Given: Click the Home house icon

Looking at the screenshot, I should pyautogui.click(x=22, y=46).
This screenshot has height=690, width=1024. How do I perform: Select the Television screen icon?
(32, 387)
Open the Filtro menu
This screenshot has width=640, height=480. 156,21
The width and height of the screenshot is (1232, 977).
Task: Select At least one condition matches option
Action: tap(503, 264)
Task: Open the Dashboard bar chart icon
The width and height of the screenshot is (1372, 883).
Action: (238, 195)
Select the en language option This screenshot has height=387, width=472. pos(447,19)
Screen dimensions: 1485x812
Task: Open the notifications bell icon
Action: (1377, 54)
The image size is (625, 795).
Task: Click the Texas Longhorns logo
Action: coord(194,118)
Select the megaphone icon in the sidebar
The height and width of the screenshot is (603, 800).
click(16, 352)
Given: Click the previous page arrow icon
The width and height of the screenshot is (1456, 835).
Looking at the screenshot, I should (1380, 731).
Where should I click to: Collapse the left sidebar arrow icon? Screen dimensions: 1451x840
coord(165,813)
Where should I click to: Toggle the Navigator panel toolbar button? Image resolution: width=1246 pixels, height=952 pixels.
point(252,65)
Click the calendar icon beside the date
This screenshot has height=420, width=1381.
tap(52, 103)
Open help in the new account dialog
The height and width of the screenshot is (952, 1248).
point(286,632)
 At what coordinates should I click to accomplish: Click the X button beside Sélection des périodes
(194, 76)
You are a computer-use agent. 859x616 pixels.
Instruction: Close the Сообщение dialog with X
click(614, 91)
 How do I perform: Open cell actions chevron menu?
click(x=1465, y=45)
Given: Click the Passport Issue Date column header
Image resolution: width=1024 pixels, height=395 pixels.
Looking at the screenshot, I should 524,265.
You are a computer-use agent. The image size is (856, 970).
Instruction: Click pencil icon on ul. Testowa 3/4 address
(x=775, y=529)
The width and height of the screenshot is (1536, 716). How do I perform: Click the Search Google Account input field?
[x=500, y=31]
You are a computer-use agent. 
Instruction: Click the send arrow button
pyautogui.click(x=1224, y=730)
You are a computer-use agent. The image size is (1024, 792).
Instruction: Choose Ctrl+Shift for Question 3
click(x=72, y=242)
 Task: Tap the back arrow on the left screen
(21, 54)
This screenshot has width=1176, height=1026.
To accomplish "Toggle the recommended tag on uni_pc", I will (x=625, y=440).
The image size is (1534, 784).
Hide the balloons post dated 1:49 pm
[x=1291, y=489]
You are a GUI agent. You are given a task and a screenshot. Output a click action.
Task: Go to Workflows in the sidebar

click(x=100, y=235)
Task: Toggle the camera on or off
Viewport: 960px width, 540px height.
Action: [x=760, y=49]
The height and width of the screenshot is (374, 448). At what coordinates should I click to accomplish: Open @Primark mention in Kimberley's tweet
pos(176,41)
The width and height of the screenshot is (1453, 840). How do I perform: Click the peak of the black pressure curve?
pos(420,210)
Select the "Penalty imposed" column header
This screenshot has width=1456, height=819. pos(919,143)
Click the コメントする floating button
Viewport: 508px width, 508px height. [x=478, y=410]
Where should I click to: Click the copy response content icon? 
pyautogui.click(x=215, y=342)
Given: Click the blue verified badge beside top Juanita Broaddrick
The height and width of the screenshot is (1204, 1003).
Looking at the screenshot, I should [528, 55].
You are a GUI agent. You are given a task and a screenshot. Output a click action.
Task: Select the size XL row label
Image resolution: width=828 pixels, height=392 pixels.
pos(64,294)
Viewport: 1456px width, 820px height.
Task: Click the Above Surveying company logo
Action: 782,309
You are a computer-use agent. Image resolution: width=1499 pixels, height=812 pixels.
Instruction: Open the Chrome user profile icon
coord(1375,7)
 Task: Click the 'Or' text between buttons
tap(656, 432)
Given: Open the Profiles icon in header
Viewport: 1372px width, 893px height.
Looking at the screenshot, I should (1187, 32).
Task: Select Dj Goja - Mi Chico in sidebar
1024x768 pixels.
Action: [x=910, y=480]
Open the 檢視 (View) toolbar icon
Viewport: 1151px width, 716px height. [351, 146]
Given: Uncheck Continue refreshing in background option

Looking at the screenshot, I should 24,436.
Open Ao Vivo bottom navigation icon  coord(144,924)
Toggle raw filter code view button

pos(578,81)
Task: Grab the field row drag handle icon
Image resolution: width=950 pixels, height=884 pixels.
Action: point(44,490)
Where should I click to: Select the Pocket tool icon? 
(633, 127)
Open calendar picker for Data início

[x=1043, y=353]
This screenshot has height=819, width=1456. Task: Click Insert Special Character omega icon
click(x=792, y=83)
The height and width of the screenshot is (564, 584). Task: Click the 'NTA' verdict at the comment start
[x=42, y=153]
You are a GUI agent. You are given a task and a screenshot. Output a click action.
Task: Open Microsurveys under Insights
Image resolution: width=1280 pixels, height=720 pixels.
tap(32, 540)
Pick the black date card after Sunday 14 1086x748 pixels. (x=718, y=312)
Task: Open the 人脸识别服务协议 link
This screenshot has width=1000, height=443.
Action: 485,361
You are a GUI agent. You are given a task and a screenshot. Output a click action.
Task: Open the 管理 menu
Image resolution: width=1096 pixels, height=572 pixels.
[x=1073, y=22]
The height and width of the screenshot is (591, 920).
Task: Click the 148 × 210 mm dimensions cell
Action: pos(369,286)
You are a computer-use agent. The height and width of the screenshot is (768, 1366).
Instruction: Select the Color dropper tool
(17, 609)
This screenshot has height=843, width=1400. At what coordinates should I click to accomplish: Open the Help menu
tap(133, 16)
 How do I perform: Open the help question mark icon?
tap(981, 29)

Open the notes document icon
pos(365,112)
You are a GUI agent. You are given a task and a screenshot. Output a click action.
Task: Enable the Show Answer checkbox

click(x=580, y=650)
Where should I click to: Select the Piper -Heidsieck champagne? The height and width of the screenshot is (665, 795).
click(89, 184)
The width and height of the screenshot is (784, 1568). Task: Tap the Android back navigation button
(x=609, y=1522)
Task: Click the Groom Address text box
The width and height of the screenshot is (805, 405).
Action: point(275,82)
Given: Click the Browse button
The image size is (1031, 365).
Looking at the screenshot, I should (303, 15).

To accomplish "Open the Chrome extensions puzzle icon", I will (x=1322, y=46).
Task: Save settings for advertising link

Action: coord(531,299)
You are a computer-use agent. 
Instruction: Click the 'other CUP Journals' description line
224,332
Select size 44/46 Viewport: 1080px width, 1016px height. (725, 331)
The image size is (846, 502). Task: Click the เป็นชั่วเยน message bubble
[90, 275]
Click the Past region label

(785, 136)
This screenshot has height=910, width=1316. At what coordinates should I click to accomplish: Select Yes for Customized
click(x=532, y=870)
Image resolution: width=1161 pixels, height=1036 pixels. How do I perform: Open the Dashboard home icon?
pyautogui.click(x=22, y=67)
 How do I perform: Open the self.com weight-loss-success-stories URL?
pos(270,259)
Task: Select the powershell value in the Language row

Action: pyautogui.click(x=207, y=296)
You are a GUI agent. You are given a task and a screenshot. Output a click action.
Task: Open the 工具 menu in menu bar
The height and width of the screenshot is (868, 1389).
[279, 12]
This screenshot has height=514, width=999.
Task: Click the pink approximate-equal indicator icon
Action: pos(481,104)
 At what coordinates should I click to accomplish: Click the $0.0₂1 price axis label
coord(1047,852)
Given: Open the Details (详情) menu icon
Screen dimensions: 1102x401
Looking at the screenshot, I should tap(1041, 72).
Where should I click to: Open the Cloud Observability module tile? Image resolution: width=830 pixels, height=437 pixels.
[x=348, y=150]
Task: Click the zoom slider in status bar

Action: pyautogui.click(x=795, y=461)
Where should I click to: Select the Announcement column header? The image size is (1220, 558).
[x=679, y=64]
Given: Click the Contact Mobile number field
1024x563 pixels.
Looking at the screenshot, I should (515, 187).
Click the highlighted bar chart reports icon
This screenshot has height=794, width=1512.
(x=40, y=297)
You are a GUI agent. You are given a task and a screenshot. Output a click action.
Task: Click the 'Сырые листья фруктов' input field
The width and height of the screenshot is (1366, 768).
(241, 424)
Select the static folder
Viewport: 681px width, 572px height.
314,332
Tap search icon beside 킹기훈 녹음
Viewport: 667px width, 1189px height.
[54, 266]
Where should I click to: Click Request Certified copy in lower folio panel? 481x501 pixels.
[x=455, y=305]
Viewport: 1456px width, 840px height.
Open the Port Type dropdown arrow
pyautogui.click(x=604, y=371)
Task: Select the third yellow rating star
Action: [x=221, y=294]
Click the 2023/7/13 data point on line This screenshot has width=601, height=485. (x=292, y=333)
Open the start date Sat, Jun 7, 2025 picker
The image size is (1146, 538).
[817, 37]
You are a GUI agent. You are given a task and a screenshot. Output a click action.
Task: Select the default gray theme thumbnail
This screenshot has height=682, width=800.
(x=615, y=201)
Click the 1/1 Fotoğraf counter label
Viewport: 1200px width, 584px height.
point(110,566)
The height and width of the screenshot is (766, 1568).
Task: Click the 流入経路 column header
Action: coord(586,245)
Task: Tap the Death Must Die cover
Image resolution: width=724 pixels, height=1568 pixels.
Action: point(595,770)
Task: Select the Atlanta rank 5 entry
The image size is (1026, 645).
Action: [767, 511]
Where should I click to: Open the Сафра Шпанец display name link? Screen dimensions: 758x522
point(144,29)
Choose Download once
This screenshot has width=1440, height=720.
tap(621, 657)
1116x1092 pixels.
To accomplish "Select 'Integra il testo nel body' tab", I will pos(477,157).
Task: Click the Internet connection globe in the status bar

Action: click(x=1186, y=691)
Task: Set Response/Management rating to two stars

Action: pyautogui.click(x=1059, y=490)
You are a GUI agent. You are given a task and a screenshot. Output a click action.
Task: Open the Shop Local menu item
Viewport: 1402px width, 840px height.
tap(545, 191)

——

## To do
Transcribe the entries exactly, beginning at the line that contains "The height and width of the screenshot is (564, 584)." and stopping after the line that contains "click(x=580, y=650)".

## Result below
The height and width of the screenshot is (564, 584). Task: Click the 'NTA' verdict at the comment start
[x=42, y=153]
You are a GUI agent. You are given a task and a screenshot. Output a click action.
Task: Open Microsurveys under Insights
Image resolution: width=1280 pixels, height=720 pixels.
tap(32, 540)
Pick the black date card after Sunday 14 1086x748 pixels. (x=718, y=312)
Task: Open the 人脸识别服务协议 link
This screenshot has width=1000, height=443.
Action: 485,361
You are a GUI agent. You are given a task and a screenshot. Output a click action.
Task: Open the 管理 menu
Image resolution: width=1096 pixels, height=572 pixels.
[x=1073, y=22]
The height and width of the screenshot is (591, 920).
Task: Click the 148 × 210 mm dimensions cell
Action: pos(369,286)
You are a computer-use agent. The height and width of the screenshot is (768, 1366).
Instruction: Select the Color dropper tool
(17, 609)
This screenshot has height=843, width=1400. At what coordinates should I click to accomplish: Open the Help menu
tap(133, 16)
 How do I perform: Open the help question mark icon?
tap(981, 29)

Open the notes document icon
pos(365,112)
You are a GUI agent. You are given a task and a screenshot. Output a click action.
Task: Enable the Show Answer checkbox

click(x=580, y=650)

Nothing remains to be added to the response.